» Problem details
Extract, from the records beneath this instruction, each line that contains the word "underline".

» Dataset content
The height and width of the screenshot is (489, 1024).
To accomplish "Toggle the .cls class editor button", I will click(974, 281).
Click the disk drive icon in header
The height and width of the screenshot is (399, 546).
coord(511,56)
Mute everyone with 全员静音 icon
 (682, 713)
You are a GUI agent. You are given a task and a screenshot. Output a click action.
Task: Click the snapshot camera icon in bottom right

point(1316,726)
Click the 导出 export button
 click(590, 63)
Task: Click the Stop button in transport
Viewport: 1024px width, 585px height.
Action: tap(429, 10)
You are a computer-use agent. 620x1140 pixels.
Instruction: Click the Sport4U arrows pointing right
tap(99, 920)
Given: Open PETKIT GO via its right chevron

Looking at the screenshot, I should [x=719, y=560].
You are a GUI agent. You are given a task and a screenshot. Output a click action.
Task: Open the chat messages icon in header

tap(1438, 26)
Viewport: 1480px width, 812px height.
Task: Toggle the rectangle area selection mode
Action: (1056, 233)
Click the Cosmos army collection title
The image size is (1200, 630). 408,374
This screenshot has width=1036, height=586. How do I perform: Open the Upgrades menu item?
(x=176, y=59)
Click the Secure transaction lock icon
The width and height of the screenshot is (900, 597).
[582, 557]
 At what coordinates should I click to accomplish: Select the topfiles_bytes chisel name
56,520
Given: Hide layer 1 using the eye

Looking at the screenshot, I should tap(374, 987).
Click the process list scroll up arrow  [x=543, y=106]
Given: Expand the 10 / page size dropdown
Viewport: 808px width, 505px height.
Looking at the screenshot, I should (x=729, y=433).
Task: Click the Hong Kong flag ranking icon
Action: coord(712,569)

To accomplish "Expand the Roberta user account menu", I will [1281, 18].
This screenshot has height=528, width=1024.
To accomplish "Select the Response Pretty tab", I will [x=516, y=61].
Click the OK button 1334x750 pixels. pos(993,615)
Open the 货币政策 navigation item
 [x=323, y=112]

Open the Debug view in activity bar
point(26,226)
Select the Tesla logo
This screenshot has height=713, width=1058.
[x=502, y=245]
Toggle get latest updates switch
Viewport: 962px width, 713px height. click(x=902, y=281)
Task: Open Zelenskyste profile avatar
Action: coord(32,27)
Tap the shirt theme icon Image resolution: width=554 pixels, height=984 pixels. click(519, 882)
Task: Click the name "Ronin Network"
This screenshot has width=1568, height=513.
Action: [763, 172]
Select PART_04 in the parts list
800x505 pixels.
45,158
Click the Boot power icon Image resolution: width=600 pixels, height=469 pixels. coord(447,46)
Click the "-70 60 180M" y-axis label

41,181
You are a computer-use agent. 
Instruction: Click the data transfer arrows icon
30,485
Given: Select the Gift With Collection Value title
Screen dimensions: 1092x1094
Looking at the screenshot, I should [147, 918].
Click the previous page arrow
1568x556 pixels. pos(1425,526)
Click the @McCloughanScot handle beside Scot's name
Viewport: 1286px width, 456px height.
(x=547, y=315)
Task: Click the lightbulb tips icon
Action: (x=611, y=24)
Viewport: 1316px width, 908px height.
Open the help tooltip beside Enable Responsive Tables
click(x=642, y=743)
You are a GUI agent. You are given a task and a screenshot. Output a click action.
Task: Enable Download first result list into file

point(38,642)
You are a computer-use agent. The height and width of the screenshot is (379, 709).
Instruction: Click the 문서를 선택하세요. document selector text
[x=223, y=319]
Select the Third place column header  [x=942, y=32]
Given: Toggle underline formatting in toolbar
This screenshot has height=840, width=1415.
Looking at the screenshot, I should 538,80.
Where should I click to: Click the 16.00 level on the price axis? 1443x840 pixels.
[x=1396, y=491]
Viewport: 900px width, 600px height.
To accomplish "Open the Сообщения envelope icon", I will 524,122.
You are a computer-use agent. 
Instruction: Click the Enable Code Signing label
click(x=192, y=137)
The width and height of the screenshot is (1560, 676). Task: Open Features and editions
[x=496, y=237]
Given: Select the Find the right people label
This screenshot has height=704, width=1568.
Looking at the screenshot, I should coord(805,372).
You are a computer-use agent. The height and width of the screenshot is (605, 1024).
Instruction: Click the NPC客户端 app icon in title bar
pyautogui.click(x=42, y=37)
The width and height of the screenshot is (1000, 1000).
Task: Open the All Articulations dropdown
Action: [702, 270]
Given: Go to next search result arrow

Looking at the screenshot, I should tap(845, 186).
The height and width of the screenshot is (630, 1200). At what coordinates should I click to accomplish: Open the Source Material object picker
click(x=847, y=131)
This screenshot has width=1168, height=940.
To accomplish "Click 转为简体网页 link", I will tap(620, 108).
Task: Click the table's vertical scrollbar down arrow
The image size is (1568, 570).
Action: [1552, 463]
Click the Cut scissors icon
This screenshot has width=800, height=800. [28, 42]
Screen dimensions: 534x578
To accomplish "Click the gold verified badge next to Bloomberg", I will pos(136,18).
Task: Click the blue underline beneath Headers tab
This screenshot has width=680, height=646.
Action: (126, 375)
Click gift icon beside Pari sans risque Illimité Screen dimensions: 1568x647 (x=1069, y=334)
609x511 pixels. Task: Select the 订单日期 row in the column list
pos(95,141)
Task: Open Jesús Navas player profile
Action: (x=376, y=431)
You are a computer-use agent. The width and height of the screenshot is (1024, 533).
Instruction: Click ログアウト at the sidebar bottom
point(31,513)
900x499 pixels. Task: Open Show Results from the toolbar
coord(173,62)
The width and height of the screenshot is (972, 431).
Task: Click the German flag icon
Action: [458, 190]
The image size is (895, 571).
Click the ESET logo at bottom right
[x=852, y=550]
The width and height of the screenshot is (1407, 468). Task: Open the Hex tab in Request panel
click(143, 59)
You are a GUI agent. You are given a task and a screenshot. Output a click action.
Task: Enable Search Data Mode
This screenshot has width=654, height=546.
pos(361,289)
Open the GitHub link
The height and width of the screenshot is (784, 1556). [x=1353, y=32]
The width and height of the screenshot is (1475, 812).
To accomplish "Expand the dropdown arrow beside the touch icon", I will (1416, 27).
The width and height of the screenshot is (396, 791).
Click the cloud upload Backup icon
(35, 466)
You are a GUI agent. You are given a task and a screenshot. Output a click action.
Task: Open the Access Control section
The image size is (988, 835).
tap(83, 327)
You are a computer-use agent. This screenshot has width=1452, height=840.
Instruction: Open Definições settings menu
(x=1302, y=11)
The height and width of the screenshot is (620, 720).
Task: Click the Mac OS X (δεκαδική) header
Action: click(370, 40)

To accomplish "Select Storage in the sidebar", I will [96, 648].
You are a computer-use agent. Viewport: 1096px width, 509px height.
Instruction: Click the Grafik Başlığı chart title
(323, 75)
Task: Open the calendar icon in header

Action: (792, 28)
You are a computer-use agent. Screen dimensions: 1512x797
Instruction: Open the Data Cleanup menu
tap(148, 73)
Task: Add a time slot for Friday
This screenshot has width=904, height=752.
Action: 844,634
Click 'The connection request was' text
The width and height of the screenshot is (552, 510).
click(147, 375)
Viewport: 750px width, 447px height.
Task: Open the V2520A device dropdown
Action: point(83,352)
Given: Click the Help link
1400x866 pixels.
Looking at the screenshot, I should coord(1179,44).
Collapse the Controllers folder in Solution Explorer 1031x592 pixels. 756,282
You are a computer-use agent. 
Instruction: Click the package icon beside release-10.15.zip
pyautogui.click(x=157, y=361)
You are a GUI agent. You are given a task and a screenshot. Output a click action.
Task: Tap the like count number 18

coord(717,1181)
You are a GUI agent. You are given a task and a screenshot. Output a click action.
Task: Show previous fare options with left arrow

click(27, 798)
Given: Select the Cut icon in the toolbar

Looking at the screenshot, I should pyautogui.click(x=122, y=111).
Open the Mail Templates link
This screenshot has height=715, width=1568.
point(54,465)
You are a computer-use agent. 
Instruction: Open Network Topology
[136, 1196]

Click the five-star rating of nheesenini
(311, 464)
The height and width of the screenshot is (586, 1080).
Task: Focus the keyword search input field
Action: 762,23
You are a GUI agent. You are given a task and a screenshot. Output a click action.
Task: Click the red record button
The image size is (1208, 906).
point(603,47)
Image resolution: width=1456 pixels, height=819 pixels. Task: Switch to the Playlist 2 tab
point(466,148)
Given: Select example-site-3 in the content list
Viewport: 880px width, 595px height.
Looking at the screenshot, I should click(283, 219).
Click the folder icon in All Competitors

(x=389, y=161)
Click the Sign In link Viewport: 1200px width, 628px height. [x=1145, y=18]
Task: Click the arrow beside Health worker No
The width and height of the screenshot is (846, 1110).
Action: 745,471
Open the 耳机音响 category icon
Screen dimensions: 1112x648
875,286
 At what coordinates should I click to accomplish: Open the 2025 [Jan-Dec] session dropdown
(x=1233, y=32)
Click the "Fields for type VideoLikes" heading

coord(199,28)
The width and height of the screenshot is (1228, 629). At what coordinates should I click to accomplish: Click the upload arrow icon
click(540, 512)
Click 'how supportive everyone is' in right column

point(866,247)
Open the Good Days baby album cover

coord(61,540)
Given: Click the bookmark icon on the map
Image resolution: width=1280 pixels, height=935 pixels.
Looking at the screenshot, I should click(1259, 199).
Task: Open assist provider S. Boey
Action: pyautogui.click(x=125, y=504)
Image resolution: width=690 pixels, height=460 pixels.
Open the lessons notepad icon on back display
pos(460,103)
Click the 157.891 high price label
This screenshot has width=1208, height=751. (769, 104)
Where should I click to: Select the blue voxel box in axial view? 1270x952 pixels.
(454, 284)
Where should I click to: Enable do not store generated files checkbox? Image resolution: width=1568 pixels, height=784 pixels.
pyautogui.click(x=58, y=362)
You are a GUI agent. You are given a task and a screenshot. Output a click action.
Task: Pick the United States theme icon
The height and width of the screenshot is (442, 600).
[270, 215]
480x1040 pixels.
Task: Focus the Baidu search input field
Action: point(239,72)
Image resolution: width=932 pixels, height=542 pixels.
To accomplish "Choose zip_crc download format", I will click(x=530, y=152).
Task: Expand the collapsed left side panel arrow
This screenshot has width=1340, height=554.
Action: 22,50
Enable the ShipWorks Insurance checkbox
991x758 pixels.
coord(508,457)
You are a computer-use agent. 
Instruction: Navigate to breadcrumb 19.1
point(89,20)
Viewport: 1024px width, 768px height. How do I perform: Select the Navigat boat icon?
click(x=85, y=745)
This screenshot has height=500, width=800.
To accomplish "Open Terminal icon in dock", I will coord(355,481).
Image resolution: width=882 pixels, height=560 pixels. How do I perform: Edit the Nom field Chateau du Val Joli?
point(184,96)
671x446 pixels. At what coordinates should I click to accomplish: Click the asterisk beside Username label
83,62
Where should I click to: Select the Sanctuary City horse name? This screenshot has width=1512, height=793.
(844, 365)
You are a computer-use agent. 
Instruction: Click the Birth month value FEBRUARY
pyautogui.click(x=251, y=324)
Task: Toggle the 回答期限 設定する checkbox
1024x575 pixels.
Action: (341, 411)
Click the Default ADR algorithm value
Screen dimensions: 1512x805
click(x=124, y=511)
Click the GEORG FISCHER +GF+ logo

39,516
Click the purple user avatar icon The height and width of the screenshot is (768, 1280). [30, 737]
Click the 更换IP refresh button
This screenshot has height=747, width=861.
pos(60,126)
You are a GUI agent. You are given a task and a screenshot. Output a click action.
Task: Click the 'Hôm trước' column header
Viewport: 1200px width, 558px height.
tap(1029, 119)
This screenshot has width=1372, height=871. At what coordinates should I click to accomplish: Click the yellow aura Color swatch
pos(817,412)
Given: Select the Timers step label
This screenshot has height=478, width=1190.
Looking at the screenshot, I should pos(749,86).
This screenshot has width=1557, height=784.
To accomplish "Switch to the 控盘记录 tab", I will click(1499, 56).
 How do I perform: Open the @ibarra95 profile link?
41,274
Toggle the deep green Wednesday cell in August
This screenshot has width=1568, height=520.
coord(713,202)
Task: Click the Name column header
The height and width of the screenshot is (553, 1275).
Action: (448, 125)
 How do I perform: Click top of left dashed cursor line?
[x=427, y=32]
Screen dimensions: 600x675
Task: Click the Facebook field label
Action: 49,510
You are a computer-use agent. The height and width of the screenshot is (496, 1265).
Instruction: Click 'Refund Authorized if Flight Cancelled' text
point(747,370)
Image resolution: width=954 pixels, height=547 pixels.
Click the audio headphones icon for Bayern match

» Result
Given: Toggle underline formatting in toolbar
Task: Click the blue underline beneath Headers tab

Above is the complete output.